[Dataset entries — start]

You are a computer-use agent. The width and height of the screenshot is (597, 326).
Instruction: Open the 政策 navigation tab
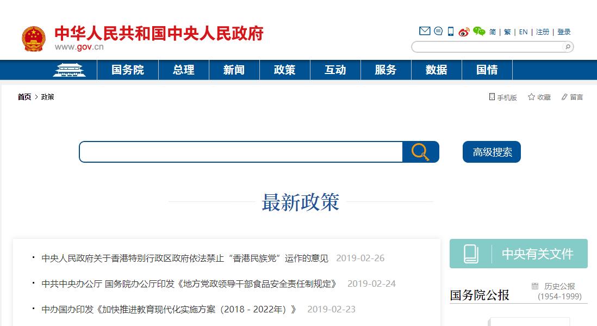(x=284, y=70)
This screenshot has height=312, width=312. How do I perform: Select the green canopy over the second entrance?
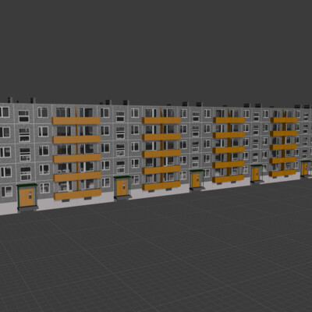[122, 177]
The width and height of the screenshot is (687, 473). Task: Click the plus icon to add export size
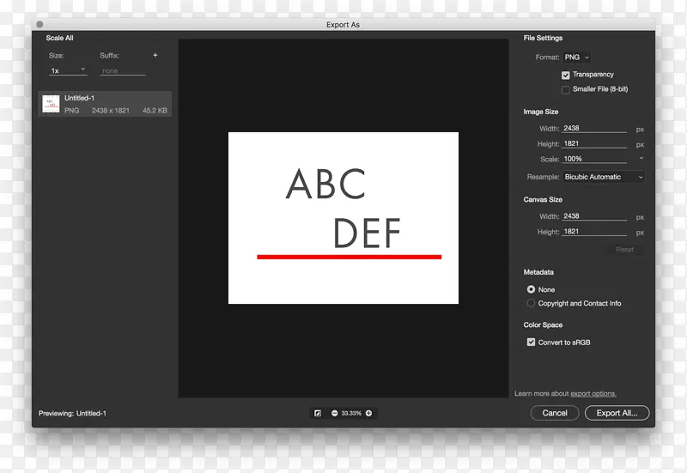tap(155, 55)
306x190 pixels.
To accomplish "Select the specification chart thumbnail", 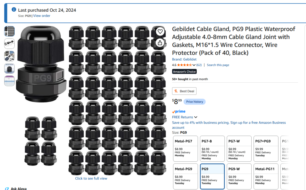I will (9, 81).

[Dataset entries — finish]
[Dataset entries — start]

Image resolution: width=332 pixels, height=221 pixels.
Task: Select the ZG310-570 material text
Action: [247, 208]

[Dataset entries — finish]

--- Exercise requirements ---
Pictures excluded, give again exactly and only the lines of the material above from the line with "You are a computer-use" through the line with "306x190 pixels.".

--- Response ---
You are a computer-use agent. The width and height of the screenshot is (597, 326).
Instruction: Open the 政策 navigation tab
(x=284, y=70)
This screenshot has height=312, width=312. How do I perform: Select the green canopy over the second entrance?
[122, 177]
The width and height of the screenshot is (687, 473). Task: Click the plus icon to add export size
tap(155, 55)
306x190 pixels.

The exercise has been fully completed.